February 22nd, 2013, Daily Market Bite from Ishaq Siddiqi Market Strategist

Stocks are rebounding in Friday’s session after registering bulky losses in the previous session amid fears the Fed will slow down and/or abruptly end QE and grim euro zone composite PMIs. Stocks dropped sharply on both sides of the Atlantic, the euro slid against the dollar while core government bonds were favoured. Today’s rebound however sees a mild reversal of yesterday’s price-action with the support coming from a much better than expected German IFO survey which overshadowed the weak 4Q German GDP figures.
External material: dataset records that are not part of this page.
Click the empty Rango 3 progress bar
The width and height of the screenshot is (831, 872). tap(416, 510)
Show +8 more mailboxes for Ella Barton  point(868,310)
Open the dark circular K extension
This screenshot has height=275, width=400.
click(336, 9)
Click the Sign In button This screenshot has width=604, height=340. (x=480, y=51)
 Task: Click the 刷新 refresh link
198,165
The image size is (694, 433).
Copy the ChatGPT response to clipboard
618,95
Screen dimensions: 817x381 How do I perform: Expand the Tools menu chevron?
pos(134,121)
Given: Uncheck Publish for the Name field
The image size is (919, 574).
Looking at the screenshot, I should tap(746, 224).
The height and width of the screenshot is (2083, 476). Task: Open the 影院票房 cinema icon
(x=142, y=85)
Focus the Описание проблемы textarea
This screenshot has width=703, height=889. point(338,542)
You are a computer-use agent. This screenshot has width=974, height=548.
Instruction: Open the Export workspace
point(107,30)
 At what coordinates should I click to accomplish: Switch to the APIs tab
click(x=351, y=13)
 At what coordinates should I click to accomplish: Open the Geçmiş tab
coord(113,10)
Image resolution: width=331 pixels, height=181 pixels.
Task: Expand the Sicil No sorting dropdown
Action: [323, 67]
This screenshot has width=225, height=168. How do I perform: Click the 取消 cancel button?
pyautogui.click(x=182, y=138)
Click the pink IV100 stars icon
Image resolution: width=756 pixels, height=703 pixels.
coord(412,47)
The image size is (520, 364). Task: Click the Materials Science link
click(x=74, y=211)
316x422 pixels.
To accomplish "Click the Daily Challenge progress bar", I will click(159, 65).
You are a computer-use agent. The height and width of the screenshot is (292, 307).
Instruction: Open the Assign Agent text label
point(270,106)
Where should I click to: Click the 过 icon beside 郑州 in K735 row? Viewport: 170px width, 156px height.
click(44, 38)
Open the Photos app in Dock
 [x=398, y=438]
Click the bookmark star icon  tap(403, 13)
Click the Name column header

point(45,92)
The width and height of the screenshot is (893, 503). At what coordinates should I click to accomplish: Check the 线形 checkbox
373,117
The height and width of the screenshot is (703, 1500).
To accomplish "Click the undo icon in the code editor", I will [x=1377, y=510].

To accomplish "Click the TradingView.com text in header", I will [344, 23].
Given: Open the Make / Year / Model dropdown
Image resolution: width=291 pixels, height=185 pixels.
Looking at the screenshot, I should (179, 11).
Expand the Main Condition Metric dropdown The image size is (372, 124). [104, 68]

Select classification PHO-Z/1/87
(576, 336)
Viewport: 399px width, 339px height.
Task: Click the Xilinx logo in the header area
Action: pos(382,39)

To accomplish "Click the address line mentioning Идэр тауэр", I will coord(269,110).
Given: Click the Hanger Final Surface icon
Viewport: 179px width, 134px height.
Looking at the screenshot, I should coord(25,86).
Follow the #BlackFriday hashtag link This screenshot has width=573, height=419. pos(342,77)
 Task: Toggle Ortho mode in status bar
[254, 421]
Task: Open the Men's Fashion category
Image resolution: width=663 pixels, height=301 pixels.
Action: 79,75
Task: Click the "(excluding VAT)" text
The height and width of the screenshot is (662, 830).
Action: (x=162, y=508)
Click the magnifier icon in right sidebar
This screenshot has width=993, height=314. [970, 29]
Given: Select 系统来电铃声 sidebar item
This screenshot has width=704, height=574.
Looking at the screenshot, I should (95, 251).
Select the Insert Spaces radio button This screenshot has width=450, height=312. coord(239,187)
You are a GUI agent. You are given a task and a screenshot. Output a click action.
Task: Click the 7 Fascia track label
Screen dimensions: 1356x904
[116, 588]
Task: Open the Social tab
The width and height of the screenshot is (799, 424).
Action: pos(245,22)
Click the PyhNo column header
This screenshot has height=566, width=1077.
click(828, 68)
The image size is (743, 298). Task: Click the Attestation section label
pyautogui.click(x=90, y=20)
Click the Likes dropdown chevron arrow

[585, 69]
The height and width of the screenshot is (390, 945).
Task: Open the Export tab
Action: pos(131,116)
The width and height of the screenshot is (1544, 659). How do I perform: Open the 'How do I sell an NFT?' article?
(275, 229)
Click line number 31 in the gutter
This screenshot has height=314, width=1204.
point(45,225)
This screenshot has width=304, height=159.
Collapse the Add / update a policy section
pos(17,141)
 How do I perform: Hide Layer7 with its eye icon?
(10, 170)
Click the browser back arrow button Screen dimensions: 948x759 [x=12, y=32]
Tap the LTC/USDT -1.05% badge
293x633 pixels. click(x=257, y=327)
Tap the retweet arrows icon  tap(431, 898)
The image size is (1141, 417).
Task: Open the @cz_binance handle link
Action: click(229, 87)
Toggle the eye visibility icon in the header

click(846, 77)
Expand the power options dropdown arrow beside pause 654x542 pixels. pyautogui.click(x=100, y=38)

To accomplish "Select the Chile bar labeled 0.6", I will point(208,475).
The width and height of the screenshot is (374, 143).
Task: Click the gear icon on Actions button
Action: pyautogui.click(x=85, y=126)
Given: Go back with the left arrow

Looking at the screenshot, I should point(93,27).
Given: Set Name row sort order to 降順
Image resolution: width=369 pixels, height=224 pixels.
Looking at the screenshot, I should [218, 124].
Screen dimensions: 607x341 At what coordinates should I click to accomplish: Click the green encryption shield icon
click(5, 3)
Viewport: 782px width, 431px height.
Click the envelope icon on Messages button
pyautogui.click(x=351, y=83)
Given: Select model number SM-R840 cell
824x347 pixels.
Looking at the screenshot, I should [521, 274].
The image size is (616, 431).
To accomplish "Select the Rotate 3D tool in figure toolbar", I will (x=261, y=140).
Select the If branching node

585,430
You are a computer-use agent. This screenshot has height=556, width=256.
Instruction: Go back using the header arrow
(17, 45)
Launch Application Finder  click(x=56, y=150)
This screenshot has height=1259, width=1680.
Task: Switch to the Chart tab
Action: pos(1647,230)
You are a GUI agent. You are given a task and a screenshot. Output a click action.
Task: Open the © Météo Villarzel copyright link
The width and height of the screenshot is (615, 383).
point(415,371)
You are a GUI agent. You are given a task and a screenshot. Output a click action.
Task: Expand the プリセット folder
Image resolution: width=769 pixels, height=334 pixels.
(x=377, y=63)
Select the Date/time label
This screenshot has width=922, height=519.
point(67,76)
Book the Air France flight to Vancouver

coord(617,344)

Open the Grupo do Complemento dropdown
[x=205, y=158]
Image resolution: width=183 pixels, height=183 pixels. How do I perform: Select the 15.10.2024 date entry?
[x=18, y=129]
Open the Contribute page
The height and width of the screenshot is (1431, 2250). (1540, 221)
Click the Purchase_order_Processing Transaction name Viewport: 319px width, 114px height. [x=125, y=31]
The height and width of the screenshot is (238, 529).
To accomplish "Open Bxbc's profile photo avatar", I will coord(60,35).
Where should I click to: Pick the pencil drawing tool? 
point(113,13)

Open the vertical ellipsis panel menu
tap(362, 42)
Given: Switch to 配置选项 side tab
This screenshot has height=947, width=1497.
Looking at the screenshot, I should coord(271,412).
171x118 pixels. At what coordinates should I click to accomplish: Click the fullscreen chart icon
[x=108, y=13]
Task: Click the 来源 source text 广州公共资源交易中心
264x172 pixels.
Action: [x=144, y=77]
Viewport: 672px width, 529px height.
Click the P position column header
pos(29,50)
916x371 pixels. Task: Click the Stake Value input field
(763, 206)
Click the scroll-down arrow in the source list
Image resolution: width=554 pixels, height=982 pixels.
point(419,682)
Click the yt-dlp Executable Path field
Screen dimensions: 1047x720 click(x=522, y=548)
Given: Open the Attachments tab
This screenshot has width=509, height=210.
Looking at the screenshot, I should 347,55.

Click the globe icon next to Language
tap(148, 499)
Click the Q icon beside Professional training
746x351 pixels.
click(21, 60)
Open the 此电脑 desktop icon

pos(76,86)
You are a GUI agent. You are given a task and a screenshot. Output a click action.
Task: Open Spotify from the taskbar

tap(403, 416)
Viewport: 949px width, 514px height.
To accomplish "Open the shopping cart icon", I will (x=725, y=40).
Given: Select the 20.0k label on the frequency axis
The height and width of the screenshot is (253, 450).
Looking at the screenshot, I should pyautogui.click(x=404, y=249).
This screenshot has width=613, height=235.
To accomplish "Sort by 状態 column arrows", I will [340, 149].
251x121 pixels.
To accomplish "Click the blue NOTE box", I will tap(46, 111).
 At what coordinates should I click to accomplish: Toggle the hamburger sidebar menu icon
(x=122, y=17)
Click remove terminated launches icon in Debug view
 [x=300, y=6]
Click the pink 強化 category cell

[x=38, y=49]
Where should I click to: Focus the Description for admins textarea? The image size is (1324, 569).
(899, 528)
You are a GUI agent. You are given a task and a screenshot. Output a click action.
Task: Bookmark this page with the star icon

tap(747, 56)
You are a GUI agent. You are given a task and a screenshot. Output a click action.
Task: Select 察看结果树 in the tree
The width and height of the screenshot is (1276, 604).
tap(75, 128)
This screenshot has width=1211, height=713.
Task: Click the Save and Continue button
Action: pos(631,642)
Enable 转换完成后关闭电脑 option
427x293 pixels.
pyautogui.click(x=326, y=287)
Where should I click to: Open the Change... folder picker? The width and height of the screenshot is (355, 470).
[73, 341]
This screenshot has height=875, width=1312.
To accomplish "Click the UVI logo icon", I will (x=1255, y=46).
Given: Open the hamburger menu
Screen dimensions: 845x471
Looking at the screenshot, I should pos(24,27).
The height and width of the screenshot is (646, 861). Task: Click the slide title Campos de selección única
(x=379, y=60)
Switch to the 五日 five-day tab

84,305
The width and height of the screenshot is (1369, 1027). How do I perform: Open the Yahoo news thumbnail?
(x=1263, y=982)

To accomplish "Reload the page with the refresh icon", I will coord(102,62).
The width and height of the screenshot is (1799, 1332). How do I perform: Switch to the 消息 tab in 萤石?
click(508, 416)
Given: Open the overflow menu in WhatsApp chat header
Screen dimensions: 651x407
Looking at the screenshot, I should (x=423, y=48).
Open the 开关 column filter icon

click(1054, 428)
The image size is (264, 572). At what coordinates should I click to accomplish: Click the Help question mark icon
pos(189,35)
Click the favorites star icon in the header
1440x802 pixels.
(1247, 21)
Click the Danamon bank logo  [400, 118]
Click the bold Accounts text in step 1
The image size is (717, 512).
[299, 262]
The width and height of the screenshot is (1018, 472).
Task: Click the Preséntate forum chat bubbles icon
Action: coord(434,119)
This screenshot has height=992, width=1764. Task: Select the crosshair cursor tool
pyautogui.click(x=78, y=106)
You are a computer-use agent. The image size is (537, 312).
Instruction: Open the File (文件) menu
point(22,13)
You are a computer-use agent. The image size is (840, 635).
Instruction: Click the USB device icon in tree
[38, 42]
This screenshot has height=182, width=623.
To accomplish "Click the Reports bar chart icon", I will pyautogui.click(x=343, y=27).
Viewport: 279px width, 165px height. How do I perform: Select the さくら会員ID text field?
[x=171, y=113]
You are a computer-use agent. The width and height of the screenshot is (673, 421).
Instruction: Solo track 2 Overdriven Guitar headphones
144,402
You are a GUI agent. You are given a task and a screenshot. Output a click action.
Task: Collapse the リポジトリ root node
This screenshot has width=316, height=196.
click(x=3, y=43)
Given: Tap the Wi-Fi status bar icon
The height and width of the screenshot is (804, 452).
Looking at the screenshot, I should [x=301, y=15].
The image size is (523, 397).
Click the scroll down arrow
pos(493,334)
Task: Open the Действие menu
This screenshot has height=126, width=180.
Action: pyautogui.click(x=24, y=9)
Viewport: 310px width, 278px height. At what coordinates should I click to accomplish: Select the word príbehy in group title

Germany’s economy contracted in the last quarter of 2012 but the recent ZEW and IFO survey indicate that 2013 has kicked off optimistically with German businesses and consumers confident over their economy’s prospects. After two days of losses, traders are latching onto the positive sounds out of the German economy but today’s rebound does seem fickle. Italian consumer confidence in February may have rose to 86.0 vs 84.7 but Italians are heading to the polls this weekend for the elections which are prompting hesitation with investors still unclear over who is really leading in the polls. At the same time, US sequesters kick off March 1, and are likely to pressure sentiment in the sessions ahead. Back here in Europe, the European Commission’s latest projections are kicking down the euro a little but stocks remain broadly supported by the German data. The EC predict that the euro zone economy will contract for the second year in a row in 2013, dampening hopes for a recovery this year and in contrast to ECB chief Mario Draghi’s remarks that the euro zone will gradually post growth later this year. The EC expects the euro zone economy to contract by 0.3% this year and growing 1.4% next year. It also sees the average euro-zone budget deficit falling below the target 3% in 2013 for the first time since 2008. And, unemployment in the periphery is expected to accelerate further as austerity measures bite hard; the EC expects the average unemployment rate to hit 27% in Greece, 26.9% in Spain and 17.3% in Portugal. Looking ahead, the ECB will offer details of how much banks will look to repay LTRO funds.